A warts-and-all portrait of a singer and his celebrity, “Phil Ochs: There but for Fortune” is an overdue look at the ’60s folk movement’s anti-Dylan — a songwriter who almost singlehandedly launched the pop-musical protest against the Vietnam War, but whose early death had the tragic cast of a 19th-century ballad. Briskly constructed and rich in Ochs’ music and period notables, Kenneth Bowser’s film will be a must for the artist’s fans, but its fresh take on an overexamined decade should also appeal to Kennedy-era completists. Expect robust life on cable/DVD following limited theatrical runs.

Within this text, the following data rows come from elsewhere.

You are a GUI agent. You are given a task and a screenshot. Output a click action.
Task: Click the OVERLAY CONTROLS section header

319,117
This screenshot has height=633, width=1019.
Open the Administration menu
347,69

Like any singer-songwriter defined by the Greenwich Village-based folk scene of the early ’60s, Ochs could not — and still cannot — escape the shadow of Bob Dylan. Indeed, it’s the contrast with Dylan (the one essential figure missing from the film) that best defines Ochs himself: Whereas Dylan was the songwriter-as-poet, Ochs was the troubadour/journalist, delivering metaphor-free reports on current events; where Dylan’s sound was raspy and defiant, Ochs’ voice was tremulous, almost needy. And as audiences grew hipper, angrier and cooler (“Phil was never cool,” a friend says), his sound fell out of fashion, as did the naivete and earnestness of so many singers from the period.

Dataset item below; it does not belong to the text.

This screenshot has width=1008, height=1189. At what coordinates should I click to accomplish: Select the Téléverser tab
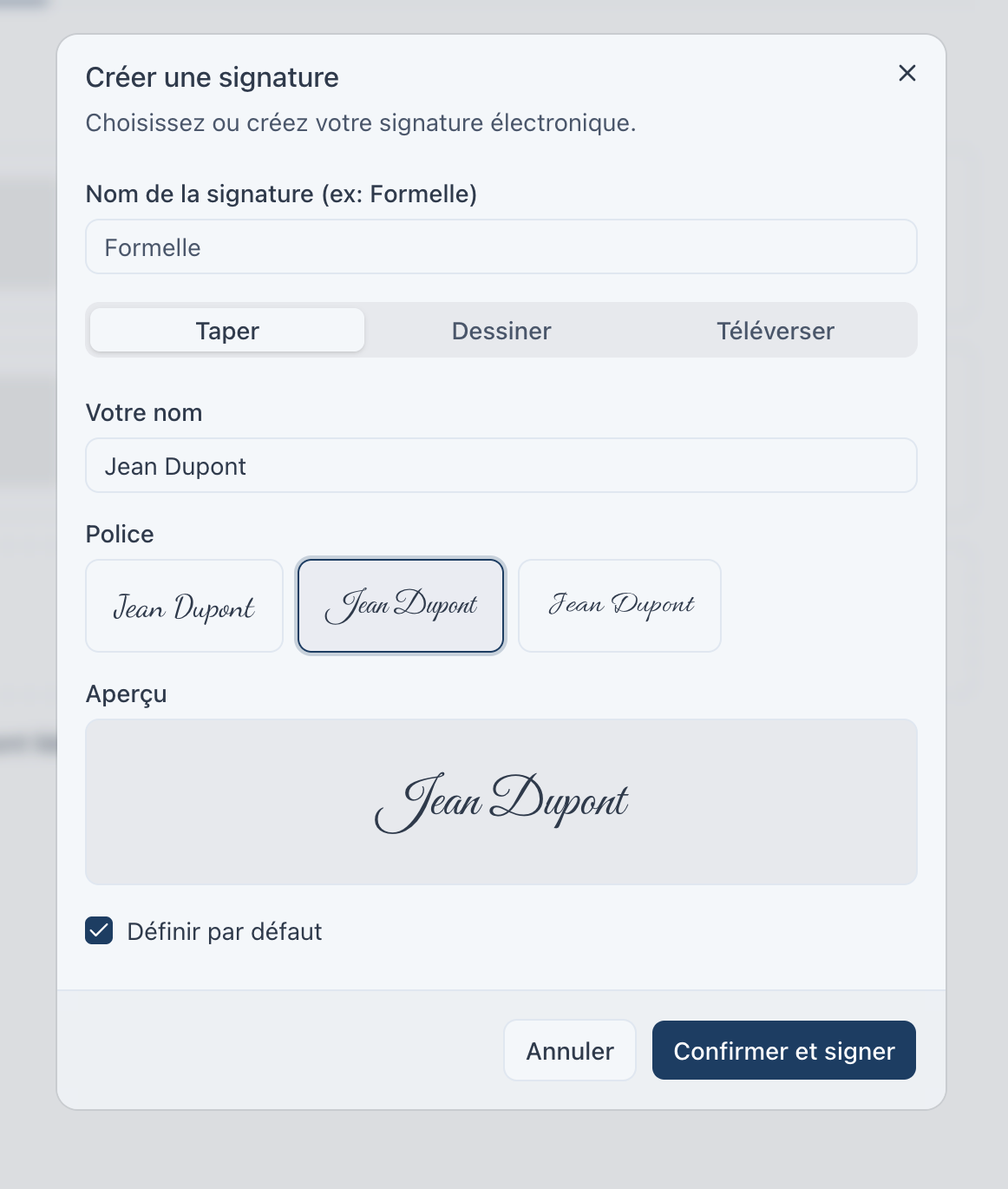click(x=775, y=331)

Ochs was no innocent, however: As the docu and its characters attest, the singer’s appetite for success and celebrity — whetted by his eminence during the early folk years — made him a little desperate. His friends and admirers, who include ex-Fugs leader Ed Sanders, ’60s firebrand-cum-Congressman Tom Hayden and even the usually acerbic Christopher Hitchens — seem more than willing to concede this fact, so long as Ochs gets his due as a musical force. It’s significant, if not particularly emphasized by the film, that the Ochs numbers that have endured (including “There But for Fortune,” “I Ain’t Marching Anymore,” “A Small Circle of Friends”) are the ones that transcended specific times and events, unlike the music that initially made his career.

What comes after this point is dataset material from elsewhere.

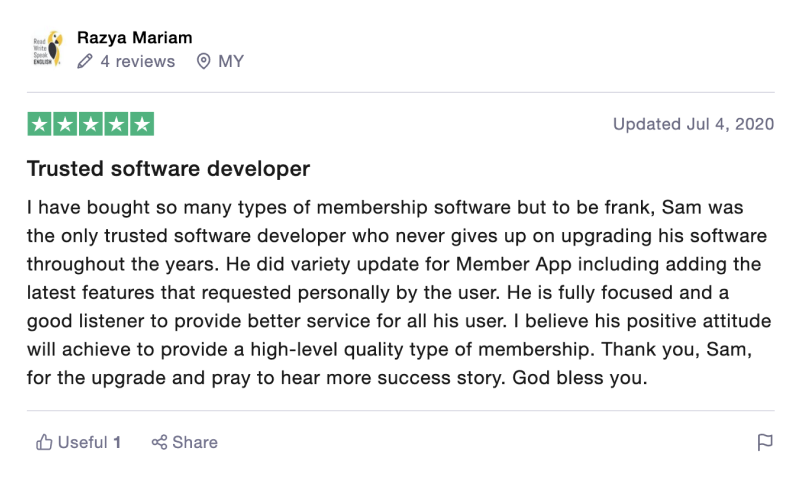Select the Share button text
Image resolution: width=800 pixels, height=479 pixels.
(x=195, y=442)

Bowser presents quite the gallery of talking heads, including a few who appear from beyond the grave — among them journo Jack Newfield and Yippie pranksters Abbie Hoffman and Jerry Rubin, who address Ochs’ fierce political commitment, his insistence on singing in Chicago during the Democratic National Convention of 1968 (the advance publicity for which kept virtually all other performers at home) and, later, his disillusionment with what happened — or rather, didn’t happen — as a consequence of Chicago.
Ochs had already been changing musically, moving away from the vocal-guitar formulae and adding strings. Again, like Dylan, he alienated the faithful by not giving them what they expected, with commercially disastrous results; his ironically titled “Greatest Hits” album, the cover of which featured him in an Elvis-style gold lame suit, bombed. And his attempts to carry the irony into live performance was met by humorless folkies who yelled “Bring back Phil Ochs!” Drinking, something Ochs had no talent for, became his refuge. And as his friends and family attest in the film, Ochs had alienated many of the people who loved him by the time he hanged himself in 1976.
But one of the film’s more poignant chapters arrives toward the end of the film, recounting Ochs’ friendship with Chilean singer and martyr Victor Jara, who would die at the hands of Pinochet thugs following the CIA-instigated overthrow of Salvador Allende in 1973. Ochs may have had a high regard for himself (“Phil was enough of an egomaniac to take it all personally,” a friend says, regarding Vietnam, Nixon and Chicago), but he knew the real thing when he saw it.
Production values are mixed, as per the various formats and sources from which much of the film is drawn.